Dataset items:
────────────────────────────────────────
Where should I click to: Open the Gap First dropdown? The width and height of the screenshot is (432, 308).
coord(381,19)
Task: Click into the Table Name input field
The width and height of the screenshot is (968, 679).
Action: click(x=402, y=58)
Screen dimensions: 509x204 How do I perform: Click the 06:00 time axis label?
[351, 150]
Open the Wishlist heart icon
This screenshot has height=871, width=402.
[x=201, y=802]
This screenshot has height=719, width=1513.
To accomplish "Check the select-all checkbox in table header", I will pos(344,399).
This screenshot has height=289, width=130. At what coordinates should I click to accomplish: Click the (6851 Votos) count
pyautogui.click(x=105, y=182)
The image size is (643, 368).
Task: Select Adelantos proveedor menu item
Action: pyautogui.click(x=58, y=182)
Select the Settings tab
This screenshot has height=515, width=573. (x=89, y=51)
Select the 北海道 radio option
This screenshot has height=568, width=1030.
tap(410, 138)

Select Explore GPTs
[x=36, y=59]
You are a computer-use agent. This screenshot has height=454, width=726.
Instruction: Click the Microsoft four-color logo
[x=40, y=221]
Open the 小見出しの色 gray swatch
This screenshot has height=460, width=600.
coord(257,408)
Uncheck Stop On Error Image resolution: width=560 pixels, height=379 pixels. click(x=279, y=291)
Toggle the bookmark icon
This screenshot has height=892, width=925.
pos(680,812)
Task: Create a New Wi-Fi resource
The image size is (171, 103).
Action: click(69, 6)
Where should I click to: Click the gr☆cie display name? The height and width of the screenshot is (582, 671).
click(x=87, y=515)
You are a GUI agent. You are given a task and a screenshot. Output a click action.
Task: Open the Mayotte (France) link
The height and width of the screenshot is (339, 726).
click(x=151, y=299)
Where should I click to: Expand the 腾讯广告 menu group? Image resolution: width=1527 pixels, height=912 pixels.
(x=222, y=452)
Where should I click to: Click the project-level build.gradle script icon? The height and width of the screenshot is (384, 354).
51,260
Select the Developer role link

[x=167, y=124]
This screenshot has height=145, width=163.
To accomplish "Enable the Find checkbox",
────────────────────────────────────────
- _Task brief_
Edit the records starting at the line that contains "This screenshot has height=719, width=1513." and continuing through the end of the records, replacing "checkbox" with "check box". Leave everything else unchanged, and return only those lines.

- _The response_
This screenshot has height=719, width=1513.
To accomplish "Check the select-all check box in table header", I will pos(344,399).
This screenshot has height=289, width=130. At what coordinates should I click to accomplish: Click the (6851 Votos) count
pyautogui.click(x=105, y=182)
The image size is (643, 368).
Task: Select Adelantos proveedor menu item
Action: pyautogui.click(x=58, y=182)
Select the Settings tab
This screenshot has height=515, width=573. (x=89, y=51)
Select the 北海道 radio option
This screenshot has height=568, width=1030.
tap(410, 138)

Select Explore GPTs
[x=36, y=59]
You are a computer-use agent. This screenshot has height=454, width=726.
Instruction: Click the Microsoft four-color logo
[x=40, y=221]
Open the 小見出しの色 gray swatch
This screenshot has height=460, width=600.
coord(257,408)
Uncheck Stop On Error Image resolution: width=560 pixels, height=379 pixels. click(x=279, y=291)
Toggle the bookmark icon
This screenshot has height=892, width=925.
pos(680,812)
Task: Create a New Wi-Fi resource
The image size is (171, 103).
Action: click(69, 6)
Where should I click to: Click the gr☆cie display name? The height and width of the screenshot is (582, 671).
click(x=87, y=515)
You are a GUI agent. You are given a task and a screenshot. Output a click action.
Task: Open the Mayotte (France) link
The height and width of the screenshot is (339, 726).
click(x=151, y=299)
Where should I click to: Expand the 腾讯广告 menu group? Image resolution: width=1527 pixels, height=912 pixels.
(x=222, y=452)
Where should I click to: Click the project-level build.gradle script icon? The height and width of the screenshot is (384, 354).
51,260
Select the Developer role link

[x=167, y=124]
This screenshot has height=145, width=163.
To accomplish "Enable the Find check box",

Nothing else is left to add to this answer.